• TASK DESCRIPTION
Rewrite every line of the items in the stretch from the line containing "How do I perform: Click" through the line containing "click(x=932, y=103)", requests included, and shift each coordinate in the answers by -28.

-- START EXERCISE MATERIALS --

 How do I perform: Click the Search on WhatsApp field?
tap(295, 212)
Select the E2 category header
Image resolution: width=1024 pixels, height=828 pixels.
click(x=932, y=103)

-- END EXERCISE MATERIALS --
-- START EXERCISE MATERIALS --

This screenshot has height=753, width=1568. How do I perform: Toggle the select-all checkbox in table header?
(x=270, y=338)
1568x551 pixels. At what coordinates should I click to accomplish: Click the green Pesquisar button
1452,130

-- END EXERCISE MATERIALS --

• CORRECT OUTPUT
 How do I perform: Click the Search on WhatsApp field?
tap(267, 184)
Select the E2 category header
Image resolution: width=1024 pixels, height=828 pixels.
click(x=904, y=75)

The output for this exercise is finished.